Selected excerpt.

At 8:04 PM on Tuesday, nine minutes of silence will be observed for the nine victims who lost their lives.

TOLEDO, Ohio — Tuesday marks one year since a gunman open fired at Ned Pepper's bar in Dayton.

One year later, the city is still mourning and reflecting. 

At 8:04 p.m. on Tuesday, nine minutes of silence will be observed for the nine victims who lost their lives.

“We offer our most sincerest thanks to the heroic officers that ran toward, not away, towards the danger. I would like to pause now for a moment of silence in honor of those who were lost,” said Ohio Governor Mike DeWine at a press conference Tuesday.

In the days and weeks following the mass shooting, Governor DeWine released a 17-point plan to address gun violence. That plan included improving law enforcement data bases and freeing up space at state psychiatric hospitals those threatening violence. One year later, no concrete changes surrounding gun control have been made in Ohio or across the country.

“We say our hearts and prayers are with the victims and their families, but we don't do anything. And it's because there is one political party that is basically owned by the National Rifle Association and Congress continues to do nothing,” said Ohio Senator Sherrod Brown.

Other politicians have also been reflecting on the one-year anniversary of this tragedy:

State Senator Teresa Fedor:

“As we remember the tragedy that took place a year ago today, I must draw attention to the fact that nothing has changed in our state to prevent a tragedy like this from happening again. It is not for the lack of trying, legislators have introduced eight bills in the Ohio Senate and twelve bills in the Ohio House of Representatives. Crowds in Dayton stood and chanted ‘do something’ to Governor DeWine, and still nothing has changed. Priorities matter.

Exercise data.

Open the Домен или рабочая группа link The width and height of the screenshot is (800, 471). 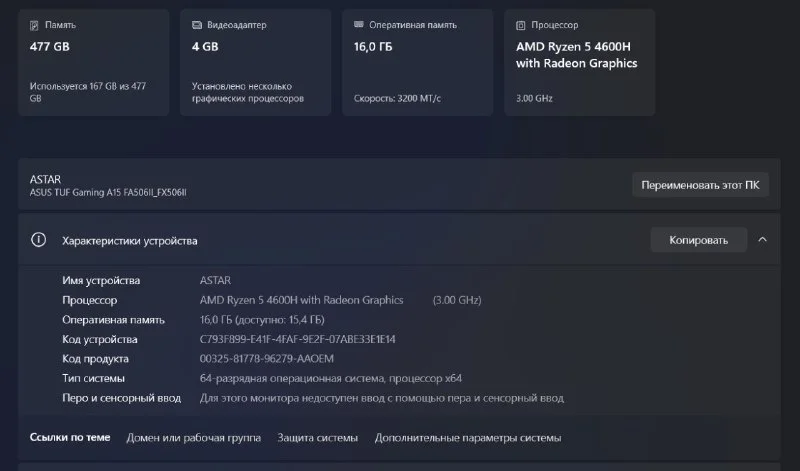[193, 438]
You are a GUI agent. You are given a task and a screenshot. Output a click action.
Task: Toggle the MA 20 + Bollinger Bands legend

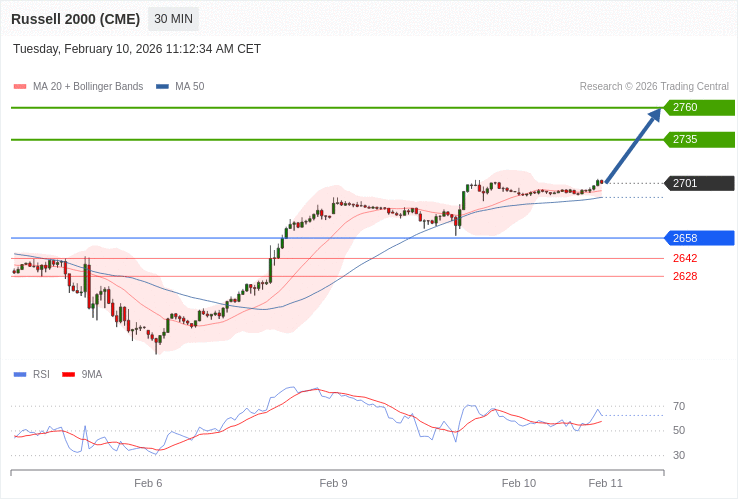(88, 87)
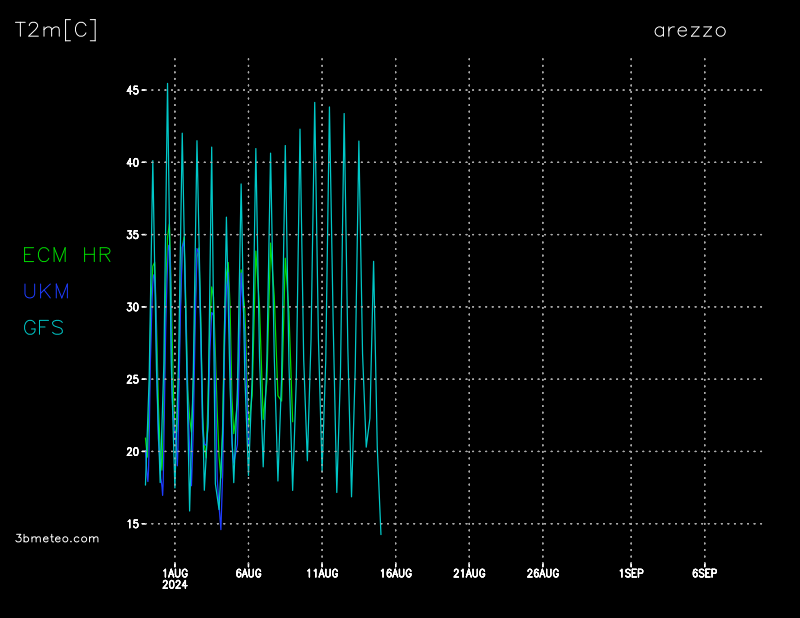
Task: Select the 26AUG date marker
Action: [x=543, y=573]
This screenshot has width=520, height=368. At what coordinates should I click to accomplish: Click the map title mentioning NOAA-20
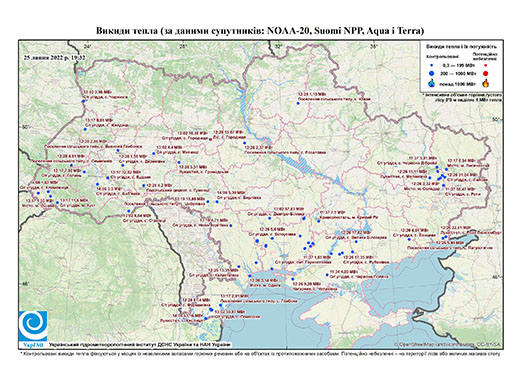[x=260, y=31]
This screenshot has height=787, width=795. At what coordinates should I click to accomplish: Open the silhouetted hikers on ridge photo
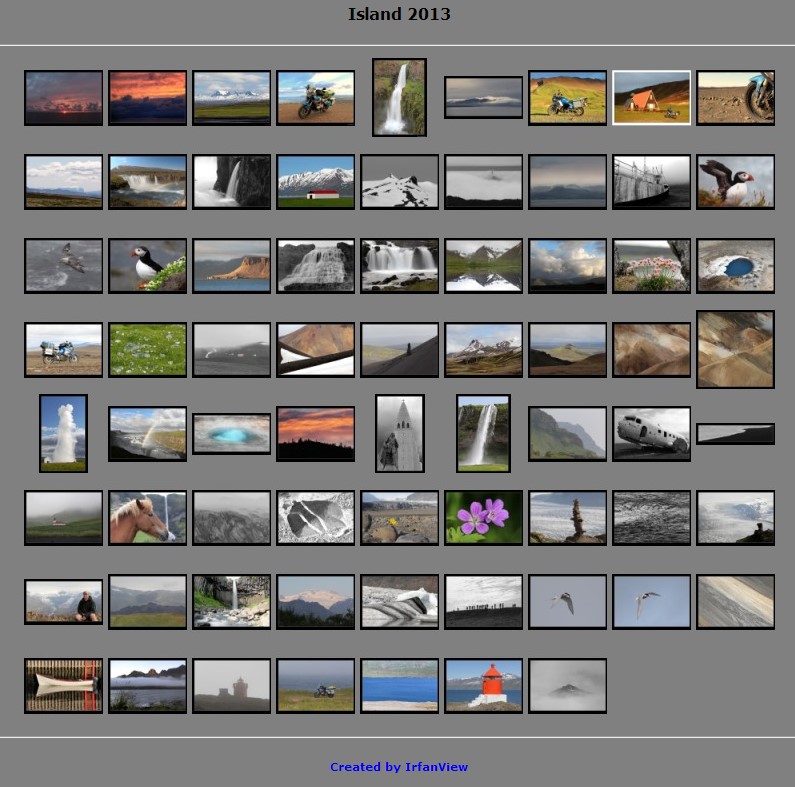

Things to do.
**A)** Print the part of the Dayton anniversary article starting at "One year later, the" and ending at "across the country.".
**B)** In the Dayton anniversary article, rewrite the paragraph that begins "We say our hearts and prayers" in a single shorter sentence that keeps its main facts.
**C)** Go on with the Dayton anniversary article from the point where it stops.
The rows are separate material and are not part of the Dayton anniversary article.

Answers by task.
**A)**
One year later, the city is still mourning and reflecting. 

At 8:04 p.m. on Tuesday, nine minutes of silence will be observed for the nine victims who lost their lives.

“We offer our most sincerest thanks to the heroic officers that ran toward, not away, towards the danger. I would like to pause now for a moment of silence in honor of those who were lost,” said Ohio Governor Mike DeWine at a press conference Tuesday.

In the days and weeks following the mass shooting, Governor DeWine released a 17-point plan to address gun violence. That plan included improving law enforcement data bases and freeing up space at state psychiatric hospitals those threatening violence. One year later, no concrete changes surrounding gun control have been made in Ohio or across the country.

**B)** Ohio Senator Sherrod Brown said people send their hearts and prayers to the victims and their families but take no action, because one political party is essentially owned by the National Rifle Association and Congress keeps doing nothing.

**C)**
“It is our duty to build a better tomorrow for our children, but the reality in Ohio is that Republicans hold the supermajority, so they have to agree for anything to pass. The time to stop talking and do something was decades ago. All people deserve the chance to pursue their hopes and dreams, and guns have taken that chance away from far too many. We need real leadership to step up and pass common sense gun reform. Our communities are depending on us.”

State Senator Theresa Gavarone:

“My heart aches for the people of Dayton as they struggle through the first anniversary of the Oregon District tragedy. I remain resolved to working with the Governor and my legislative colleagues on meaningful steps to curb gun violence in our communities.

An important part of that effort is expanding mental health coverage. I introduced a bill this year (S.B. 58) that the Senate passed to ensure that people who suffer from severe mental illness have access to help before it’s too late.

It’s also critical we recognize and support our local law enforcement and stand against any efforts to defund police in our communities. Defunding law enforcement increases the risk of violent crime and threatens the safety of all Ohioans.”

City officials in Dayton are encouraging anyone who may still be dealing with trauma from this event to reach out and get help.